De repente me dieron un puñetazo en la barba, abrí la boca y mi dinero fué á parar á la mano de aquel pillete.

— ¡Ola! ¡ola! me dijo cogiéndome por el pescuezo; este es un caso de policía correccional. ¿Queriais guardar en seguro vuestro robo? A la policía, pillete, á la policía.

— Devolvedme mi dinero y dejadme, le dije en medio del mayor espanto.

— A la policía, repetia el jóven, á la policía; allí probareis que todo esto os pertenece.

— Devolvedme mi dinero y mi baul, le dije echándome á llorar.

— ¡Nada, nada! ¡á la policía!

El jóven aquel no encontraba otra respuesta, empujándome hácia su burro, como si entre este y un magistrado existiese alguna afinidad; pero de repente cambió de idea, se subió al carro, arreó al burro y salió aun mas de prisa que antes, diciendo que iba á la policía.

Corrí tras él, pero no tenia fuerzas para gritar, y aun cuando las hubiera tenido, quizás no lo hubiera hecho.

Estuve á punto de que me atropellaran mas de veinte veces los carruajes que encontraba : unas veces veia á mi ladronzuelo, otras le perdia de vista, aquí recibiendo un latigazo de un cochero, allí cayendo en el arroyo, levantándome y precipitándome en los brazos de un transeunte ó contra el pié de un farol.

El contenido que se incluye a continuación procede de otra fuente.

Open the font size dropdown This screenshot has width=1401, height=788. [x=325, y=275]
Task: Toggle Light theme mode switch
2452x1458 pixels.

Por fin, muerto de miedo y de calor, temiendo que Lóndres entero se pusiese en mi persecucion, dejé que el ratero se escapase á dónde le pareciese mejor con mi dinero y mi baul. Conocí entonces que me hallaba en las afueras de la ciudad, camino de Greenwich, que sabia se hallaba en el tránsito de Douvres; extenuado, llorando, pero sin pararme, continué caminando para llegar, si podia, á casa de mi tia miss Betsey, hallándome exactamente, salvo lo puesto, lo mismo que el dia en que vine al mundo.